PETIKAN TEKS:
┄┄┄┄┄┄
Zero Point

Mencandai sebuah kegetiran bukanlah suatu hal yang lazim. Mencemili kegelisahanpun bukan suatu hal yang lumrah. Tapi apakah haram bila kita menyandingkannya? Nggak sama sekali.

Toh semua hal jatuhnya zero point karena sesungguhnya kitalah yang memaknai segala kejadian yang kita alami. Mau dibawa berat jadi berat banget. Mau dibawa enteng jadi ringan. Mau mencuri hikmah dari kepahitan bisa. Mau menenggelamkan kenestapaan ya monggo kerso. Intinya semua hal yang ada di sekitar kita adalah kesempatan, tinggal kitanya saja mau menjatuhkan pilihan pada opsi yang mana. Disinilah kedewasaan kita sebagai seorang hamba diuji.

Nikmati dan bawa asyik aja mungkin bisa dijadikan kunci pembuka kenyamanan rasa saat kita dihadapkan pada samudra kepahitan. Lalu timbullah sebuah pertanyaan, mungkinkah kita menikmati suatu hal yang menyedot energi pedih kemanusiaan kita? Jawabannya bisa. Mengapa bisa? balik lagi ke teori zero point tadi. Dengan kata lain, mindset kita mesti direparasi terlebih dahulu sehingga segala hal yang menghadang di langkah, bisa kita posisikan sebagai kado bukan ujian dari ALLAH. Beda kata akan menimbulkan efek psikologis yang berbeda. Akan seperti ini gambarannya bila kedua kata itu dibelah lebih dalam.

Kado Vs Ujian

Tanpa disadari atau tidak, manusia sangat hobi untuk mengaitkan satu hal dengan hal lainnya, yang akhirnya secara disadari mengerucut menjadi sebuah identitas terhadap hal tersebut. Kado identik dengan suatu hal yang sangat dinanti-nanti kedatangannya dan biasanya diberikan karena ada suatu hal yang spesial dan pastinya sangat indah saat membukanya. Sedangkan ujian identik dengan suatu hal yang menakutkan, mencemaskan, keluhan, dan segala hal yang beraroma negatif lainnya.

Sekarang bayangkan bila kita melulu menggunakan kata ujian saat diterpa kepahitan. Boro-boro kepikiran buat mencari hikmah, yang ada kita malah terpaku dengan kesulitan tersebut. Yang akhirnya kita merasa menjadi orang yang paling susah sedunia. Padahal kalau kita mau berpikir jernih dan menjabarkan segala peristiwa yang terjadi, sesungguhnya ujian itu kadarnya hanya setitik bila dibandingkan pembelajaran yang kita dapatkan. Ya, nikmat ALLAH jauh lebih besar bukan?

Kalau menggunakan kata kado gimana? Satu hal yang membuat kado itu menjadi indah adalah pada saat proses mengupas bungkusnya. Di sana akan timbul berbagai rasa, mulai dari rasa deg-degan, penasaran, was-was, senang, semua membuncah jadi satu sampai akhirnya kita melihat isinya. Bilapun nanti isinya di luar angan, pasti sudah tersembul rasa syukur bahwa kita telah diberi suatu hal yang gratisan.
┄┄┄┄┄┄
TUGAS YANG DIBERIKAN 1: Bisakah Anda menuliskan ulang baris-baris catatan dari baris yang memuat "Given: Click the Article clipping area icon" sampai akhir catatan, dengan mengganti "clipping" menjadi "cropping" tanpa mengubah bagian lain?

BAHAN HASIL EKSTRAKSI:
┄┄┄┄┄┄
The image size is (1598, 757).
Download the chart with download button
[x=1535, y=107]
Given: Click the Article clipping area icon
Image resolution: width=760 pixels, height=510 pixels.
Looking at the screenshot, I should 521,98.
┄┄┄┄┄┄
TUGAS YANG DIBERIKAN 2:
Jawablah pertanyaan berikut berdasarkan esai tentang zero point.
(a) Menurut esai itu, apa yang mesti direparasi terlebih dahulu?
(b) Kado identik dengan suatu hal yang bagaimana?
(c) Rasa apa saja yang timbul saat proses mengupas bungkus kado?

HASIL 1:
Given: Click the Article cropping area icon
Image resolution: width=760 pixels, height=510 pixels.
Looking at the screenshot, I should 521,98.

HASIL 2:
(a) Mindset kita.
(b) Suatu hal yang sangat dinanti-nanti kedatangannya, biasanya diberikan karena ada suatu hal yang spesial, dan pastinya sangat indah saat membukanya.
(c) Rasa deg-degan, penasaran, was-was, dan senang.